Use GPUs with Amazon ECS Managed Instances
Amazon ECS Managed Instances supports GPU-accelerated computing for workloads such as machine learning, high-performance computing, and video processing through the following Amazon EC2 instance types. For more information about instance types supported by Amazon ECS Managed Instances, see Amazon ECS Managed Instances instance types.
The following is a subset of GPU-based instance types supported on Amazon ECS Managed Instances:
-
g4dn: Powered by NVIDIA T4 GPUs, suitable for machine learning inference, computer vision, and graphics-intensive applications. -
g5: Powered by NVIDIA A10G GPUs, offering higher performance for graphics-intensive applications and machine learning workloads. -
p3: Powered by NVIDIA V100 GPUs, designed for high-performance computing and deep learning training. -
p4d: Powered by NVIDIA A100 GPUs, offering the highest performance for for machine learning training and high-performance computing.
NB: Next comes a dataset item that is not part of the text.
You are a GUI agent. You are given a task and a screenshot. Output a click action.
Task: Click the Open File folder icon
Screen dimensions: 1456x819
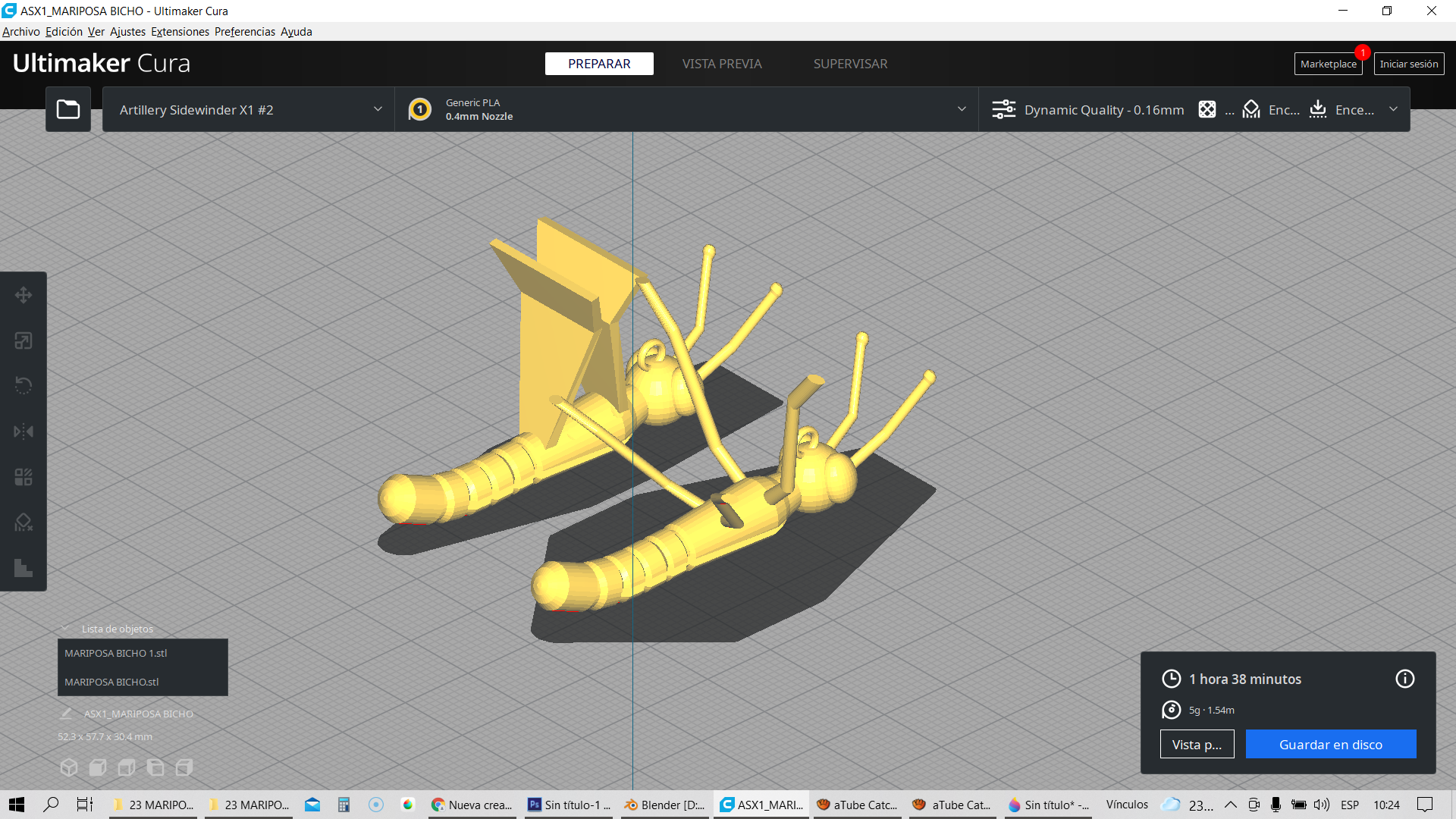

When you use GPU-enabled instance types with Amazon ECS Managed Instances, the NVIDIA drivers and CUDA toolkit are pre-installed on the instance, making it easier to run GPU-accelerated workloads.
GPU-enabled instance selection
To select GPU-enabled instance types for your Amazon ECS Managed Instances workloads, use
the instanceRequirements object in the launch template of the capacity
provider. The following snippet shows the attributes that can be used for selecting
GPU-enabled instances.
{ "instanceRequirements": { "acceleratorTypes": "gpu", "acceleratorCount": 1, "acceleratorManufacturers": ["nvidia"] } }
The following snippet shows the attributes that can be used to specify GPU-enabled instance types in the launch template.
{ "instanceRequirements": { "allowedInstanceTypes": ["g4dn.xlarge", "p4de.24xlarge"] } }
GPU-enabled container images
To use GPUs in your containers, you need to use container images that contain the necessary GPU libraries and tools. NVIDIA provides several pre-built container images that you can use as a base for your GPU workloads, including the following:
-
nvidia:cuda: Base images with the CUDA toolkit for GPU computing. -
tensorflow/tensorflow:latest-gpu: TensorFlow with GPU support. -
pytorch/pytorch:latest-cuda: PyTorch with GPU support.
For an example task definition for Amazon ECS on Amazon ECS Managed Instances that involves the use of GPUs, see Specifying GPUs in an Amazon ECS task definition.